Sun. Jun 23rd, 2024
Secretary Antony J. Blinken Opening Remarks Before the Senate Committee on Foreign Relations On the FY24 Department of State Budget Request

SECRETARY BLINKEN:  Well, thank you very much, Chairman Menendez, Ranking Member Risch, committee members.  Very good to be with you today as always, and thanks for the opportunity to speak to the administration’s proposed FY24 budget for the State Department and the Agency for International Development.

We meet at an inflection point and I think that’s reflected actually in what both the chairman and ranking member said.  The post-Cold War world era is over, and there is an intense competition underway to determine, to shape, what comes next.  The United States has a positive vision for the future: a world that is free, that is secure, that is open, that is prosperous.

The budget that we’re putting forward will help us advance that vision and deliver on issues that are important to most of the American people by preparing us to engage effectively two broad sets of challenges.

The first set is posed by our strategic competitors – the immediate, acute threat posed by Russia’s autocracy and its aggression against Ukraine, and the long-term challenge from the People’s Republic of China.

The second set is posed by some shared global tests, including the climate crisis, migration, food and energy insecurity, pandemics, all of which have a direct impact on the lives and livelihoods of Americans as well as people around the world.

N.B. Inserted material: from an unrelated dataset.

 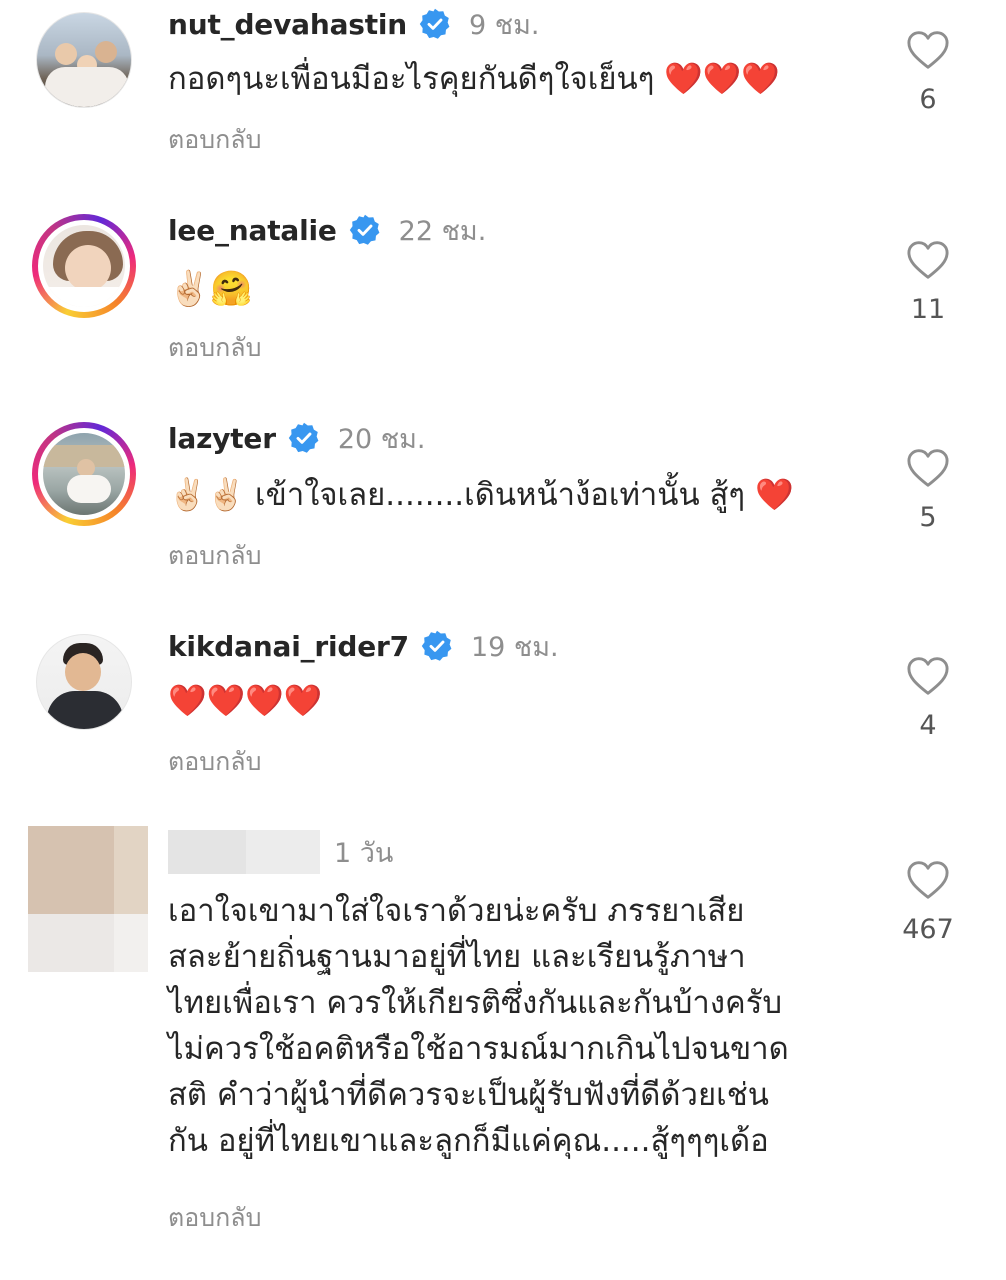 I want to click on username-redacted, so click(x=244, y=852).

With this committee’s leadership and support across two State Department authorization bills, the United States is in a stronger geopolitical position than we were a couple of years ago.

We’ve drawn enormous power from investments we’ve made in our own economic strength and technological edge at home, including through the Infrastructure Investment Act, through the CHIPS and Science Act, through the Inflation Reduction Act.  Our unmatched network of alliances and partnerships has never been stronger.  We’re expanding our presence in critical regions like the Indo-Pacific, and we’re leading unprecedented coalitions to confront aggression and address humanitarian crises around the world.

The President’s FY24 Budget Request for the State Department and USAID meet this moment head on.

The budget will sustain our security, economic, energy, and humanitarian support for Ukraine to ensure that President Putin’s war remains a strategic failure.

The budget will also strengthen our efforts to outcompete the PRC.  President Biden and I share the chairman and ranking member’s commitment to the Indo-Pacific, which is why this proposal asks for an 18 percent increase in our budget for that region over FY23.  The budget contains both discretionary and mandatory proposals for new innovative investments to outcompete China – including by enhancing our presence in the region and ensuring what we and other fellow democracies have to offer, including things like maritime security, disease surveillance, clean energy infrastructure; digital technology is more attractive than the alternative.

The budget will help us push back on advancing authoritarianism and democratic backsliding by strengthening democracies around the world – including through supporting independent media, countering corruption, defending free and fair elections.  And it will allow us to pay our contributions to international organizations because we need to be at the table wherever and whenever new international rules that affect the livelihoods of our people are actually being debated and decided.

The budget will allow us to continue leading the world in addressing global challenges, from food and energy insecurity to climate and health crises.  And on that last point, we’re celebrating this week the 20th anniversary of PEPFAR – I think one of the greatest achievements in our foreign policy in recent decades – which has helped save 25 million lives around the world.  This budget will help us continue the fight against HIV/AIDS while advancing global health security more broadly through a new Bureau of Global Health Security and Diplomacy, which I look forward to working with Congress to establish this year.

The budget will advance our efforts to modernize the State Department, including by expanding our training float; updating our technology; carrying out diversity, equity, inclusion and accessibility initiatives, including to make our overseas missions more accessible.  I’m grateful for the progress that we’ve already made together, including Congress’s support in updating the Secure Embassy Construction and Counterterrorism Act and Accountability Review Board, which gives us more flexibility to open new missions and to better manage the risks that our people face around the world.  We know there’s more to do, and we’re looking forward to working with Congress to accelerate modernization efforts so that the department can better attract and retain and support our first-rate workforce as they advance our interests in what is a complex and fast-moving landscape.

Finally, the budget will further a priority for me, and I know for many of you, and that is supporting Enduring Welcome, our whole-of-government effort to resettle our Afghan allies.  Keeping our promises to those who served with us remains an unwavering priority.  This budget will help us continue to make good on that commitment.

Mr. Chairman, as you referenced, when I began this role, I committed to restoring a real partnership with Congress as an equal partner in our foreign policymaking.  And I really value tremendously the work that we’ve done together, the engagements that we’ve had, Mr. Chairman, Ranking Member Risch, and look forward to continuing those, and also to working on this budget together as we move forward in the months ahead.

So thank you very much for having me here today.